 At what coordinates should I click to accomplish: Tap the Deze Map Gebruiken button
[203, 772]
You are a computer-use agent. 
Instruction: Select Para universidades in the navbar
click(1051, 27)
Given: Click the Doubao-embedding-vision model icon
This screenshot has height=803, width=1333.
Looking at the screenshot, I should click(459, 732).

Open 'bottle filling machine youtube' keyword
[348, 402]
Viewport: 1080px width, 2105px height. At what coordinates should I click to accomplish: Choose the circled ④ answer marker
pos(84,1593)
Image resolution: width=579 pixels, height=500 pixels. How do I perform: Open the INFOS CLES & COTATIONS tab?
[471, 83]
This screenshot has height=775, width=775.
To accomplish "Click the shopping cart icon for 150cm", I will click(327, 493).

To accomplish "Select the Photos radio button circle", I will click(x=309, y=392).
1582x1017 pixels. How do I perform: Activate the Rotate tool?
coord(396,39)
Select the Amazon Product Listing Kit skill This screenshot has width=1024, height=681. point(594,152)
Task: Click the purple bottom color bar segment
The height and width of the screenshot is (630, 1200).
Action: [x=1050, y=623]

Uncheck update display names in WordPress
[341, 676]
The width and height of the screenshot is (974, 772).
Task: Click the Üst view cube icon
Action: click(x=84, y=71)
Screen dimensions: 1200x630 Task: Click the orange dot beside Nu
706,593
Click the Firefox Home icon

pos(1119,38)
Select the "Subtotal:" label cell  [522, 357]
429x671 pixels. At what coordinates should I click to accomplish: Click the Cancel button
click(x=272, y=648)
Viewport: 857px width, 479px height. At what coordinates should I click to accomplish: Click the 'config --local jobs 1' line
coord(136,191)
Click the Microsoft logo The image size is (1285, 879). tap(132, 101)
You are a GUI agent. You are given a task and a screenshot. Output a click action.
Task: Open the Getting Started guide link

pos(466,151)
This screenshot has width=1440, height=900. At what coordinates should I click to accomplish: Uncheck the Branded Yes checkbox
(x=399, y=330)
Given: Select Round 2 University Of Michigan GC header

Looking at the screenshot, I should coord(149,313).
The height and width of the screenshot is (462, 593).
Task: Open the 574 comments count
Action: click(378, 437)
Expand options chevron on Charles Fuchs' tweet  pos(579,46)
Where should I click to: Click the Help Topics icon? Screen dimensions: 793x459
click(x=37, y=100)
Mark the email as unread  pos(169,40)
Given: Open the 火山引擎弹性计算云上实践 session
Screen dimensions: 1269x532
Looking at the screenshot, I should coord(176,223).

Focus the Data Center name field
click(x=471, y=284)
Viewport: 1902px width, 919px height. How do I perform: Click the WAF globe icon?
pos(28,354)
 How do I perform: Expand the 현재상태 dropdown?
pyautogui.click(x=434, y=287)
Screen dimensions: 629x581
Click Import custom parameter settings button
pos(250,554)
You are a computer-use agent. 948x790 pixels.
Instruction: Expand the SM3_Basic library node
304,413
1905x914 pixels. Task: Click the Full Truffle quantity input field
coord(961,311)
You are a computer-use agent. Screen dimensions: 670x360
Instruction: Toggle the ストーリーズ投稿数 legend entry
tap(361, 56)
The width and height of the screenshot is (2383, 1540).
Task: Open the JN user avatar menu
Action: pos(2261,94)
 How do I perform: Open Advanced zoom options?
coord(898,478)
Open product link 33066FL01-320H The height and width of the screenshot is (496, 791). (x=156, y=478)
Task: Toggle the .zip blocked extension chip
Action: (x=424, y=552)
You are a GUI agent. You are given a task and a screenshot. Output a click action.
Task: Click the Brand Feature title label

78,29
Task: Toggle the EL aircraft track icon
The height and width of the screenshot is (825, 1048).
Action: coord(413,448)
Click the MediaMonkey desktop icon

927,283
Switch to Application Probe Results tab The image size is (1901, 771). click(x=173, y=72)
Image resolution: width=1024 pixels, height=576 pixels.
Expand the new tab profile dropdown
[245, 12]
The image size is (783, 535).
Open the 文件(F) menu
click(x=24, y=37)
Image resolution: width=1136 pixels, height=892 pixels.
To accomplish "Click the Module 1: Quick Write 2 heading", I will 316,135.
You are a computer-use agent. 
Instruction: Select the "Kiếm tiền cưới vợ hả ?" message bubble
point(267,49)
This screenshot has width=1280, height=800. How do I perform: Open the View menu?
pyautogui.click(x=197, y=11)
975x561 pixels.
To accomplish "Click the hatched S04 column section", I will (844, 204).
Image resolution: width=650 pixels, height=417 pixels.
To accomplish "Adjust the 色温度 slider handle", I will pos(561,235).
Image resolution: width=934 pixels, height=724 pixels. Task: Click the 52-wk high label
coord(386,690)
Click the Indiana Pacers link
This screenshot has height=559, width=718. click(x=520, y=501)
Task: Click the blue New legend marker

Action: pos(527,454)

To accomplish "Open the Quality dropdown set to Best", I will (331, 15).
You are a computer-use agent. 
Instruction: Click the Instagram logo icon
────────────────────
Work task
From the line containing "Image resolution: width=650" to the last line of the listing, write everything out exactly. Nothing outside that stretch belongs.

Result of the task
Image resolution: width=650 pixels, height=417 pixels.
To accomplish "Adjust the 色温度 slider handle", I will pos(561,235).
Image resolution: width=934 pixels, height=724 pixels. Task: Click the 52-wk high label
coord(386,690)
Click the Indiana Pacers link
This screenshot has height=559, width=718. click(x=520, y=501)
Task: Click the blue New legend marker

Action: pos(527,454)

To accomplish "Open the Quality dropdown set to Best", I will (331, 15).
You are a computer-use agent. 
Instruction: Click the Instagram logo icon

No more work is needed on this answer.